— Quoted passage —

Notice that our previous 16 levels are now 13.
In this case we’d also want to reorder the levels further by using fct_relevel()
.
brewer_size %>%
mutate(brewer_size = as_factor(brewer_size)) %>%
mutate(brewer_size = fct_collapse(brewer_size,
"1,000,000 to 6,000,000 Barrels" =
c("1,000,000 to 6,000,000 Barrels",
"1,000,001 to 6,000,000 Barrels",
"1,000,001 to 1,999,999 Barrels",
"2,000,000 to 6,000,000 Barrels")
)) %>%
mutate(brewer_size = fct_relevel(brewer_size,
"Zero Barrels",
"Under 1 Barrel",
"1 to 1,000 Barrels",
"1,001 to 7,500 Barrels",
"7,501 to 15,000 Barrels",
"15,001 to 30,000 Barrels",
"30,001 to 60,000 Barrels",
"60,001 to 100,000 Barrels",
"100,001 to 500,000 Barrels",
"500,001 to 1,000,000 Barrels",
"1,000,000 to 6,000,000 Barrels",
"6,000,001 Barrels and Over")) %>%
pull(brewer_size) %>%
levels()
[1] "Zero Barrels" "Under 1 Barrel"
[3] "1 to 1,000 Barrels" "1,001 to 7,500 Barrels"
[5] "7,501 to 15,000 Barrels" "15,001 to 30,000 Barrels"
[7] "30,001 to 60,000 Barrels" "60,001 to 100,000 Barrels"
[9] "100,001 to 500,000 Barrels" "500,001 to 1,000,000 Barrels"
[11] "1,000,000 to 6,000,000 Barrels" "6,000,001 Barrels and Over"
[13] "Total"
We saw that fct_collapse()
is used to reduce categories. In the above example, there was some order to the levels so the best we can do is collapse levels into fewer categories, i.e. an Other
category does not make much sense in the example we used above.
Some times you have way too many levels to visualise, or be useful in considerations, but there isn’t any inherent order in the levels. We will discuss different category reduction strategies for these (i.e. where an Other
category is a viable option).
Let’s use the beer_awards
dataset for this part.
beer_awards %>%
count(brewery, sort = TRUE) %>%
DT::datatable()
beer_awards %>%
count(category, sort = TRUE) %>%
DT::datatable()
beer_awards %>%
count(city, sort = TRUE) %>%
DT::datatable()
We can also collapse levels by grouping together some levels into Other
using fct_other()
.
In fct_other()
we can either:
- specify which categories we want to __keep__, where all the rest will be bucketed into the `Other` category.
- specify which categories we want to __drop__ - i.e. which categories do we want to be bucketed into the `Other` category.
Let’s say that we’re only interested in the Pilseners in the category
variable.

— Data provided —
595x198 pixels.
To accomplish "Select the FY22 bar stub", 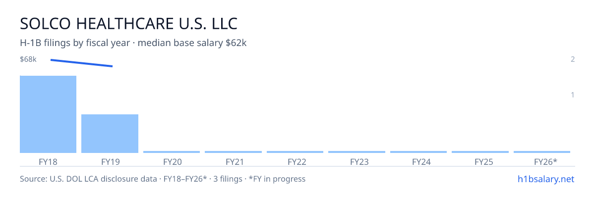I will 295,152.
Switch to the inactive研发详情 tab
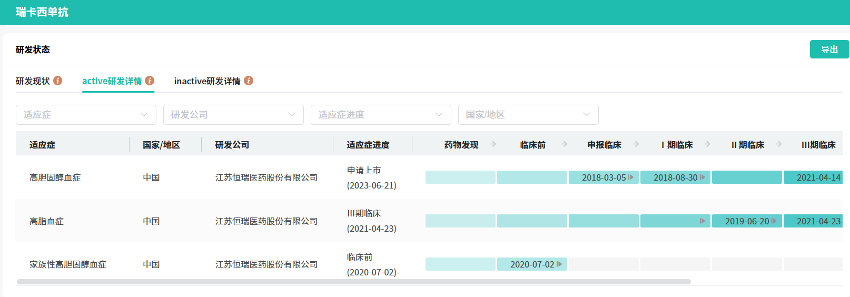This screenshot has width=850, height=297. click(x=207, y=81)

— Do this —
Answer these questions about the tutorial on collapsing factor levels:
1. How many levels are there now, after the earlier 16?
2. Which dataset does the tutorial switch to for the category-reduction part?
3. Which function groups some levels together into Other?
These lines have nothing to do with the tutorial on collapsing factor levels.

— Task response —
1. 13
2. beer_awards
3. fct_other()